I would definitely use some from the other package, but it’s up to you how much. If you want more of a crust I would add half of the other package and then add 1-2 more TB of butter. 😉
Making today yum
So I learned my lesson. Print the recipe out before you make it. I was so excited to make it because my mom use to make it and I would devour it. So I ran to the store and grabbed the ingredients, what I thought were the ingredients. I was looking at my phone. When I got home and started to make it I discovered I needed 2 pudding boxes and my whipped cream topping was frozen. It was too late to go back so I had to wait to the next day. Then I realized I forgot to put in the powdered sugar. Then when I wwnt to go make the second box of pudding I added the 2 cups of milk and it turned to soup. I also needed more whipped topping than a whole tub for the top. It turned out fine but I’m going to make it again sometime in a smaller dish. Ill be keeping this and your other recipes. Glad I found this on Pinterest!
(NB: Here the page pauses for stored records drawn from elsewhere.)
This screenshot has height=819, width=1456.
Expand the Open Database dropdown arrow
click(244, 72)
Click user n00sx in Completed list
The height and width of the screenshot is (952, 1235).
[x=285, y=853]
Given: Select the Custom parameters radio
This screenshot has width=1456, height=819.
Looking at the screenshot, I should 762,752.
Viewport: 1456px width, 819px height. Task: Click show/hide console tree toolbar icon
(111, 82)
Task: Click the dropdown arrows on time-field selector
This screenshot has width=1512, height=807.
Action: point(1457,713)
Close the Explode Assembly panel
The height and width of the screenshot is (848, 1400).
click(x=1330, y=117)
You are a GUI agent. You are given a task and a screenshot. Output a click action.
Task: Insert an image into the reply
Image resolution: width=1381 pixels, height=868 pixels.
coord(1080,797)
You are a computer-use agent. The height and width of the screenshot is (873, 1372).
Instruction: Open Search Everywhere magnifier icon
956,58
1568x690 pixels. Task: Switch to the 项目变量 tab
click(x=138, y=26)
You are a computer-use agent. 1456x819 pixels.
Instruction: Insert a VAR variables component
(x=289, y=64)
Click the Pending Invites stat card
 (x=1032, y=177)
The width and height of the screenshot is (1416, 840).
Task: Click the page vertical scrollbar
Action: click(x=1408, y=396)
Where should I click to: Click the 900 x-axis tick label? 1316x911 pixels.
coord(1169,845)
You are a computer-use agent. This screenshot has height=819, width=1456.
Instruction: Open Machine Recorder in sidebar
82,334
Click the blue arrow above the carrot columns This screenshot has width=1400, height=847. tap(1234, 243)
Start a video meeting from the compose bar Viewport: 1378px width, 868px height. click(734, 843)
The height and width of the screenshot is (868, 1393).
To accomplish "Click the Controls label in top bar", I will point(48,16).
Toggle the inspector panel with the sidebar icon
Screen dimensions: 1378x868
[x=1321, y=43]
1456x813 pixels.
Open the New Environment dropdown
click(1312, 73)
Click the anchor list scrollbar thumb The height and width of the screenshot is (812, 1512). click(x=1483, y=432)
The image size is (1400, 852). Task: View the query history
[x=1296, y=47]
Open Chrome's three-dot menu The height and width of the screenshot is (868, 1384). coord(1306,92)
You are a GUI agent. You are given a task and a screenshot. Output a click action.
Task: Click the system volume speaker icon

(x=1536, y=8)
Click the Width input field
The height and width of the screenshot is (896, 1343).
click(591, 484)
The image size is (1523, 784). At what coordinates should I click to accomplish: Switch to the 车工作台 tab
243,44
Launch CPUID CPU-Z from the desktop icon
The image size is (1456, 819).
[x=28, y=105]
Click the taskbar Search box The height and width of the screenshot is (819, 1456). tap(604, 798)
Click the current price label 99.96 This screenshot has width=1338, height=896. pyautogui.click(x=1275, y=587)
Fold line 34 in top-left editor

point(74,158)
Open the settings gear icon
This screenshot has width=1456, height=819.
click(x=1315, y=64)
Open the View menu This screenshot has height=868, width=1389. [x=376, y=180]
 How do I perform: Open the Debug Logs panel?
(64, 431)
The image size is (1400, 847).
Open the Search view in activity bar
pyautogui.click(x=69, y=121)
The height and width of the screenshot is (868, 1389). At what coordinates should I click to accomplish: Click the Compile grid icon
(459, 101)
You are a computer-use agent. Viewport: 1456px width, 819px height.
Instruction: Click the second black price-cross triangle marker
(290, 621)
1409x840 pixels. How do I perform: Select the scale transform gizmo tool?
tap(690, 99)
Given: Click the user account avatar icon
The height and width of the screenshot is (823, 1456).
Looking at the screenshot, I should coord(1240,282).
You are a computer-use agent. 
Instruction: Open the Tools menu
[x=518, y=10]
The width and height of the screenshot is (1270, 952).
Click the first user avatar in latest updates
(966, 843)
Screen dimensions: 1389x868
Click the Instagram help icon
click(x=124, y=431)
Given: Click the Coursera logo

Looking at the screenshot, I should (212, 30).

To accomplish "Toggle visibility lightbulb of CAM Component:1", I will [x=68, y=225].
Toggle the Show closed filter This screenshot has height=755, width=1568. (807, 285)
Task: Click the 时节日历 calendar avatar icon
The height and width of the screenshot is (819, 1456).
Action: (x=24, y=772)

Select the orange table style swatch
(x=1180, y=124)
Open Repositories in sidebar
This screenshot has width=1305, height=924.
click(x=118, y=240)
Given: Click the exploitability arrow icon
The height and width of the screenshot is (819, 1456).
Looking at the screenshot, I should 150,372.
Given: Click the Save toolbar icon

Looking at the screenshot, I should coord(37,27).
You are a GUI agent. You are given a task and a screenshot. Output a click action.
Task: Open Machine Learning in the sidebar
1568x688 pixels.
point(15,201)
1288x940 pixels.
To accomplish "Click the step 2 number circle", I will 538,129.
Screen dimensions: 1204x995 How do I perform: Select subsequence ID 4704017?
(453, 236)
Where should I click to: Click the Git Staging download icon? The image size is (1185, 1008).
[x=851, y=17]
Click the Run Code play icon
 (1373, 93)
So sorry you had some problems with this! Glad it still tasted yummy. 🙂
looks yummy. If I want to serve this Christmas Eve, how far in advance can I make this.
Personally, I never make a recipe more than 24 hours in advance just so it’s fresh. Also, I would definitely wait to add sprinkles or candies on top until right before serving so they don’t discolor the cool whip on top. 😉
Do you use store bought Shortbread cookies? Like Keebler? Or shortbread cookie dough?
Yes, we use Keebler Shortbread cookies. 🙂
TOTAL FAIL. 2 3/4 cups of milk for the pudding????? I’m now stuck with half a recipe that’s turned to crap because the pudding is SOUP. You don’t do 2 cups of milk for the regular pudding. So much for following a blog recipe. Have you ever even made this before? or just mistype your Mother-in-laws recipe?
Thanks but no thanks.
I’m sorry, but you are wrong. ONE box of pudding calls for 2 cups of milk. This recipe calls for 2 boxes of pudding, so 2 3/4 cup of milk is LESS than what the pudding would usually call for. You mix the milk and pudding until it thickens up, which takes a few minutes, and then pour it over the cream cheese layer. You must not have followed the direction properly.
I want to apologize in public. It was my fault. I most definitely did read it wrong. Since I live 25 minutes from a grocery store, running and grabbing another box isn’t an option, so I folded in some extra whipped cream. It still turned out yummy. I apologize for my rant, I don’t mind admitting when I’m most definitely in the wrong. 😀 If you want to delete my comment please do so, but if only for you. I made myself look like an idiot and what happens on the internet, stays on the internet. 😉 Good luck to you! It was a yummy dessert after all!
What kind of short bread cookies is everyone using? I don’t know what to buy. Please don’t reply any brand will do please give me some examples. Thanks
Keebler sandies simply shortbread cookies & I used 6TBS of melted butter & baked my crust for 15 minutes comes out great!
We also use the Keebler Sandies. 😉
I always wanted to have a kitchen aid mixer but couldn’t afford one.I would love to see how good it works
I’m excited to try this. I found you from the Crazy for Christmas Pinterest Party! Looks fabulous!